Okay, I don't actually believe you would be okay with this, I just think you aren't comprehending the issue here
Case in point, you seem to have a few things confused.
I never said couple don't have issues? Of course they do, everyone does at some of their life, and I do think talking thinks out with friends/family outside the relationship if fine too, as long at it done respectfully to the person you are talking about, I wouldn't tell people anything about my husband that I know he would be embarrassed to share, or private things he would prefer me not to share, that isn't because he is forcing me to keep quiet, it's because I choose to keep it between us, I respect him and I respect our relationship, and I would never break his trust in that way.
OP isn't controlling who he sees or what he says, she never has, so where have you got that from? She has been absolutely fine with him meeting up with his friend, although quietly disappointed he's making time for her but not for OP, she has let him get on with it, they've been friends for decades with no problems or interference from OP, until she started to suspect something more was going on and asked if he was telling the OW personal details about their relationship (which he denied), so it led to her uncovering the nature of their messages.
It really doesn't matter what YOUR boundaries are in YOUR relationship, as this isn't about you, OP has clear boundaries about what she would not be comfortable with him sharing with people (intimate details of their sex life), and he has broken that trust, not only broken that trust but talks about her as if he couldn't care less about her, as if her grief and problems mean nothing to him and she is just there as someone to pleasure him, except now she is broken and he doesn't want a wife like that.
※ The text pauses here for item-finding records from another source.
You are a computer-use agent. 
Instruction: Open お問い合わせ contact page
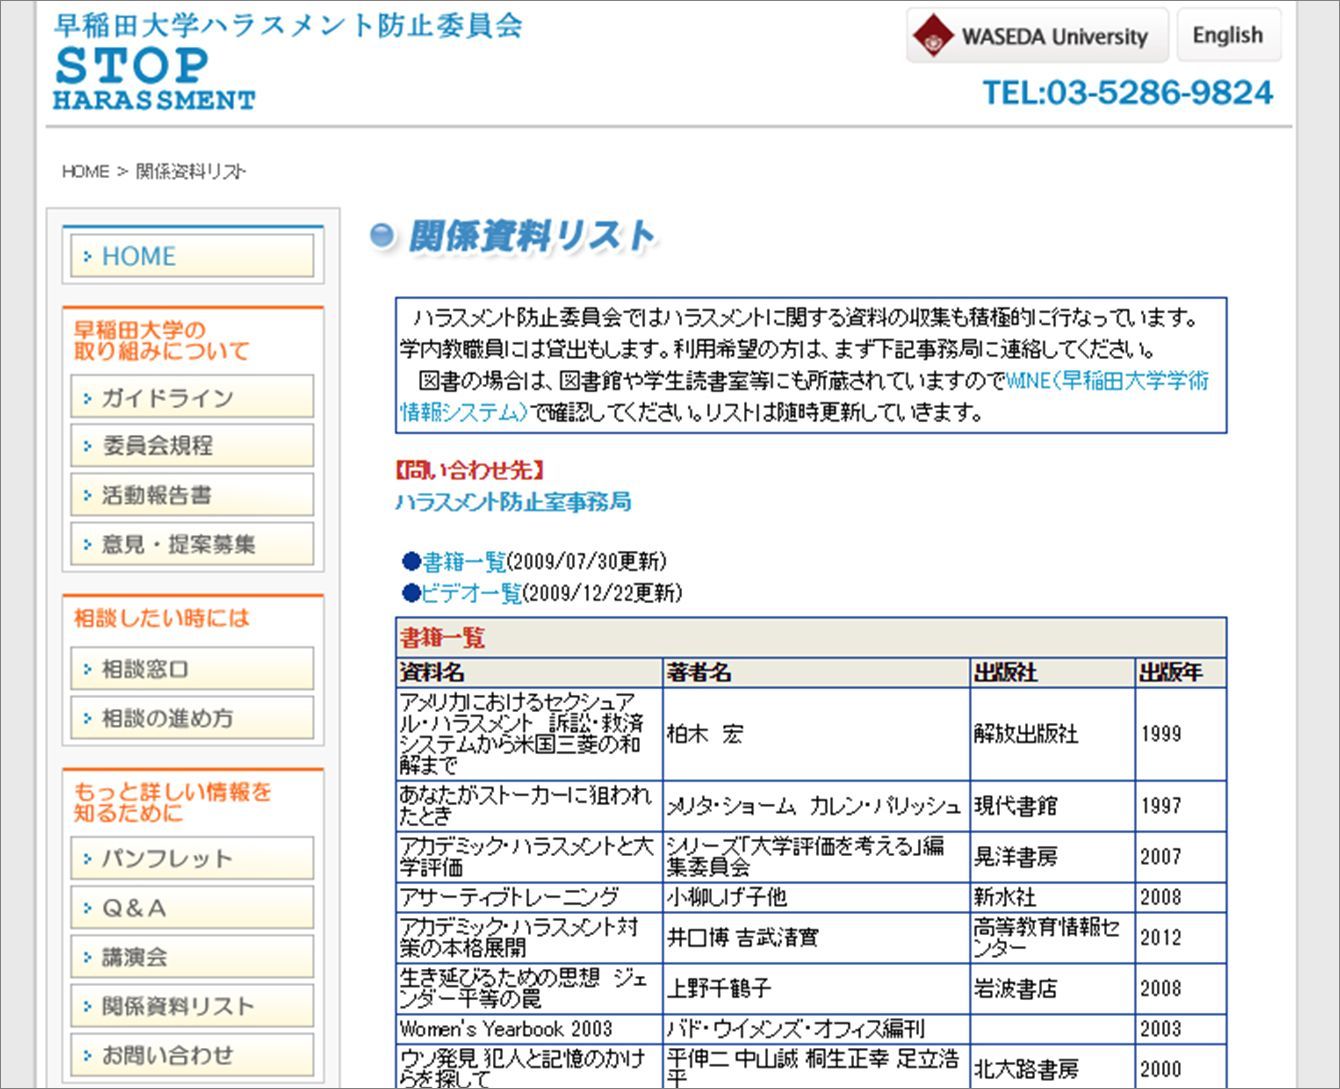[x=192, y=1055]
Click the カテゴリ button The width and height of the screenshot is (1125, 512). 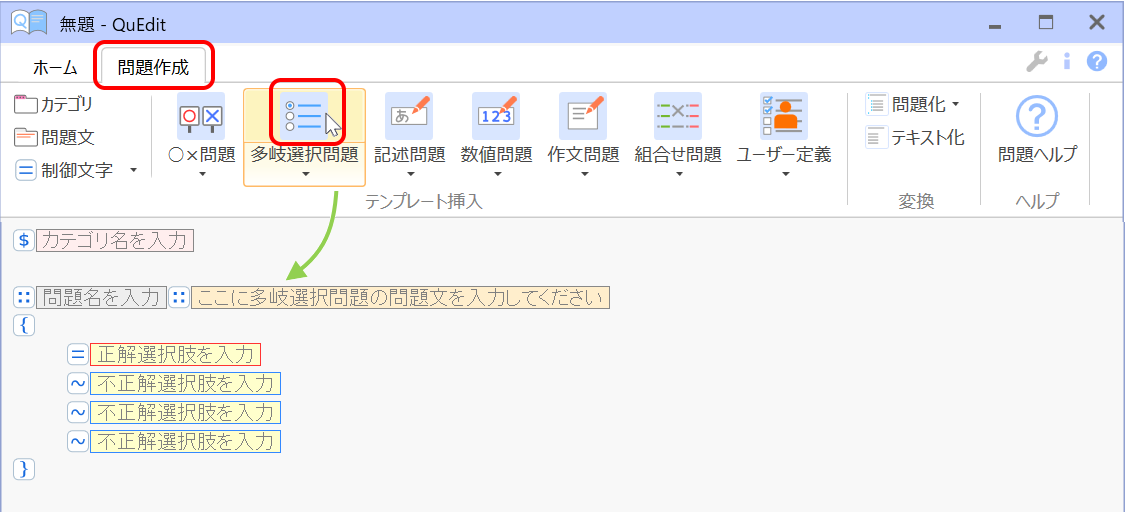click(54, 104)
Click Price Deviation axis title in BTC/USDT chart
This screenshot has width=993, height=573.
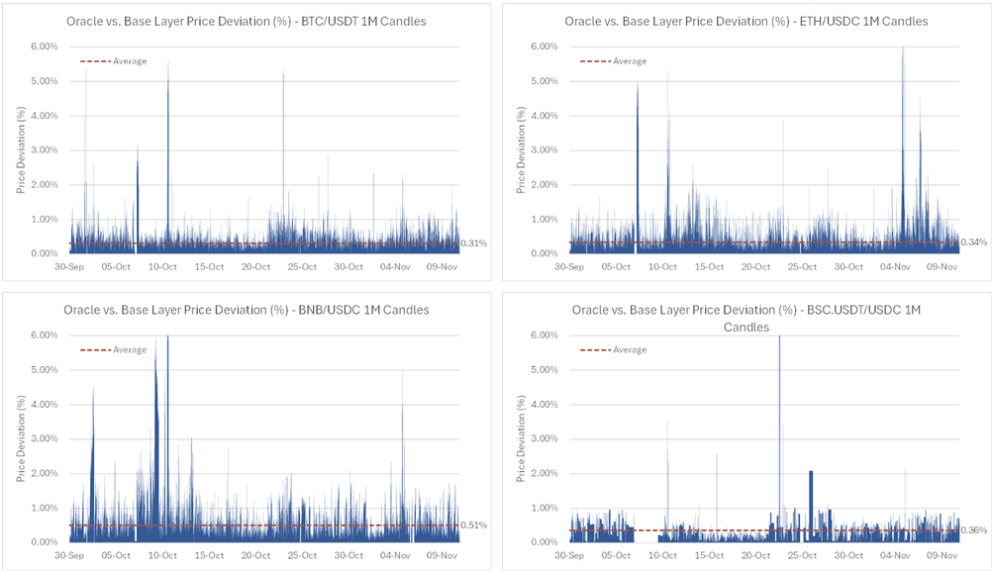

He is disrespecting her and disrespecting their relationship by saying all that behind her back, yet pretending to OP that they are fine and are working on their marital issue together as a team.
If you can honestly say that you would be happy with your husband who lied about your relationship and talked about you in such a disrespectful manner, while flirting and going on coffee dates with another single woman, telling her one thing behind your back while telling you another thing to your face then okay, but I still don't believe it.